Hey, I just started learning about Swift Concurrency and was wondering if it would be possible to write code like this:
class GameScene: SKScene {
var imagesToUpload = ["cat1", "mouse1", "dog1"]
var lastUploaded = ""
func uploadAllImages() async {
await withTaskGroup(of: Void.self) { group in
for name in imagesToUpload {
group.addTask {
await self.uploadImage(of: name)
self.lastUploaded = name
}
}
}
}
func uploadImage(of: String) async {
try! await Task.sleep(for: .seconds(1))
}
}
Over here I have a class which inherits from SKScene, which at some point inherits from UIResponder which is declared with @MainActor. Thus, my GameScene class also inherits the @MainActor attribute. The issue with the code above is that I'll have to mark the .addTask { } closure with @MainActor. I was wondering if it would be possible to somehow make the stored property nonisolated (or somehow remove the inherited @MainActor attribute). I want to do this because it's my understanding that if multiple threads do write to the lastUploaded property that won't be a problem in this situation.
Also, it's just bothering me that I can write the code above using completion handlers without issue:
class GameScene: SKScene {
var imagesToUpload = ["cat1", "mouse1", "dog1"]
var lastUploaded = ""
func uploadAllImages() {
for name in imagesToUpload {
uploadImage(of: name) {
self.lastUploaded = name
}
}
}
func uploadImage(of: String, completion: @escaping () -> Void) {
// Uploads photo
}
}
So if it's possible to make the code in the 1st snippet work please let me know.
It is absolutely a problem. Multiple threads cannot safely write to a single location in memory without some form of synchronization or use of atomics.
Your example leaves out the part that actually invokes the completion handler, so it’s impossible to say whether there’s an issue.
Hey, thanks for the reply. I read a little about data corruption and wanted to know if this is a situation that would cause data corruption or a crash:
ThreadA writes to a memory location
Then ThreadB writes to same memory location
ThreadA writes the first byte
Then ThreadB writes the first byte
ThreadB writes the second byte
then ThreadA writes the second byte
ThreadA writes the third and fourth byte
then ThreadB writes the third and fourth byte
With this order, the data has values [fromB, fromA, fromB, fromB] which may lead to completely incorrect results.
However, I am assuming that it's possible that when a write operation starts, the amount of time taken for each write operation is not consistent. Writing the first two bytes may be significantly quicker than writing the other two, and in that time another thread could come which finishes writing all 4 bytes in the time between writing your 2nd and 3rd byte.
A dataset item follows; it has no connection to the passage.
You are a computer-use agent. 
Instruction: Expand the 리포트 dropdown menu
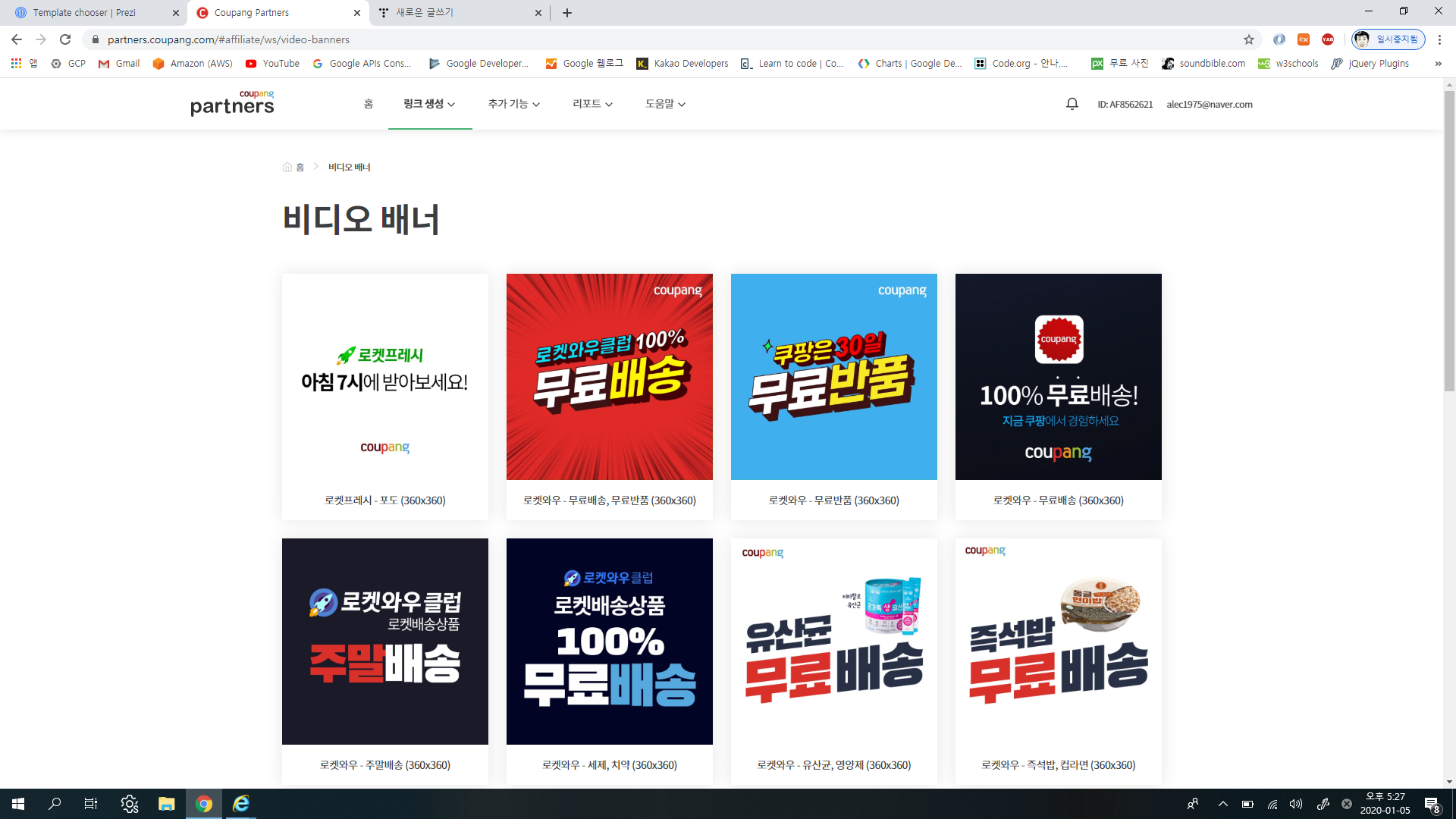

Am I right in this assumption and is this an example of how a "problem" might occur with multiple threads writing to the same memory location?
There's a lot to cover when it comes to threads, reads and writes. All the scenarios you wrote above are subject to race conditions (and memory corruption) in most situations unless you use some kind of synchronization mechanism (mutexes, atomics, dispatch queues, actors, etc.).
Writing a byte is often a read-modify-write operation where you read a word (size of a word depends on the architecture), change one byte in it, and then write back the word.
Changing a string (or another Swift container, or an any class for that matter) is also a read-modify-write operation. With bad luck one thread will read the address while the other is setting it to nil or another value causing the deallocation of what the first thread just read. The first thread would end up with a dangling reference before it even has a chance to retain it.
In all these cases you need to ensure only one thread has access during a read-modify-write operation. You can't rely on timing at all: even if you could ensure proper timing, the cache on each core might have a different view of what's in memory at a given time. It takes some time for changes to propagate and get in sync between two cores, and the only way to be sure this propagation has occurred is to use memory barrier instructions which are the foundation of all synchronization primitives.